Piccolo recap: si definiscono subordinati, secondo il diritto del lavoro italiano, quei lavoratori che vengono assunti appunto con un contratto di tipologia subordinata, che li pone quindi nel ruolo di dipendenti rispetto al datore di lavoro.

Questo inquadramento come dipendenti comporta diritti e doveri: la persona assunta viene posta all’interno di un organigramma, con una gerarchia a cui rispondere, orari di lavoro – stabiliti dal datore – da rispettare, una sede di lavoro – sempre definita dal datore – presso cui recarsi per svolgere le proprie mansioni. A fronte di tutto ciò, il lavoratore subordinato ha diritto a una retribuzione fissa (solitamente mensile, talvolta oraria) più tutte le varie ed eventuali integrazioni previste dal suo contratto, che fa riferimento al contratto collettivo di lavoro del settore in cui il datore di lavoro opera, più l’eventuale contratto integrativo, cioè quello “di secondo livello”. Tale retribuzione è certamente legata anche alla produttività del singolo lavoratore, alla sua capacità di svolgere attività lavorative specifiche; ma principalmente quel che viene pagato è il tempo del lavoratore e la sua disponibilità a eseguire, nello spazio e tempo dato, le mansioni che gli vengono affidate.

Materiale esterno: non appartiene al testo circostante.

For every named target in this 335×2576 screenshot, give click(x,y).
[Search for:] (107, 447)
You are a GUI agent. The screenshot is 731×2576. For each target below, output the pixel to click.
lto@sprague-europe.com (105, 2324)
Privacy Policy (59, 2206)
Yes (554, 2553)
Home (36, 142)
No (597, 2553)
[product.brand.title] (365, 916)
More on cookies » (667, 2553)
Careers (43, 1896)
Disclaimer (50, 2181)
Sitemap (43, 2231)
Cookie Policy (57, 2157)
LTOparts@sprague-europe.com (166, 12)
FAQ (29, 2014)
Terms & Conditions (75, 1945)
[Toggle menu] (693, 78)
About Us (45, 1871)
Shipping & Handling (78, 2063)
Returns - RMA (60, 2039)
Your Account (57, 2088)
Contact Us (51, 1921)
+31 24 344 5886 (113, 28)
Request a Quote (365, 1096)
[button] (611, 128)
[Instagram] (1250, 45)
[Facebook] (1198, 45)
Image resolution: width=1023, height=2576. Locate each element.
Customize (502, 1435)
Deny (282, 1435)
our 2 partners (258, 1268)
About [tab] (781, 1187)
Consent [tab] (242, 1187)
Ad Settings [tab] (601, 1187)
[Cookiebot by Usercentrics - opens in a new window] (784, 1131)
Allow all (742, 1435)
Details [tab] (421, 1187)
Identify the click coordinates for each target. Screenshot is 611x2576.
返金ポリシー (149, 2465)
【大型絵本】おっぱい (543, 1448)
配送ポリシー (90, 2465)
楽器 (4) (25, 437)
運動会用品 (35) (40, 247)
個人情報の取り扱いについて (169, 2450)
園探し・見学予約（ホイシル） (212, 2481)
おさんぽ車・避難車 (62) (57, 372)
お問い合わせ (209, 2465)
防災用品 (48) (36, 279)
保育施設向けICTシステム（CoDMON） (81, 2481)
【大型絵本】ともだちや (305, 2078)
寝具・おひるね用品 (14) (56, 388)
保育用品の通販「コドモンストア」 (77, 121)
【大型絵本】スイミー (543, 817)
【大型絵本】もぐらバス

Il contrario – per così dire – del lavoro subordinato è il lavoro autonomo. In questo caso tra datore di lavoro e lavoratore si instaura un rapporto diverso, in cui il lavoratore mantiene una sua autonomia, che si precisa in alcune specifiche caratteristiche come il fatto di non dover rispondere alla linea gerarchica aziendale, poter decidere in autonomia quando e dove lavorare; e soprattutto  dover rispondere sostanzialmente solo del proprio lavoro finito, cioè del progetto per il quale il datore di lavoro l’ha ingaggiato. 

La tipologia di lavoro non subordinata è pensata per essere applicata su lavoratori indipendenti (“autonomi”, appunto; in alcuni settori professionali li si chiama anche “freelance”) che abbiano una competenza in un determinato ambito professionale e che quindi siano in grado di svolgere autonomamente la prestazione e offrirla al datore di lavoro “chiavi in mano“.
L'esempio classico qui è la storiella del tecnico che ripara un computer, mettendoci solo pochi minuti, e sulla fattura da mille euro scrive “1 euro per serrare una vite, 999 per sapere quale vite serrare”. 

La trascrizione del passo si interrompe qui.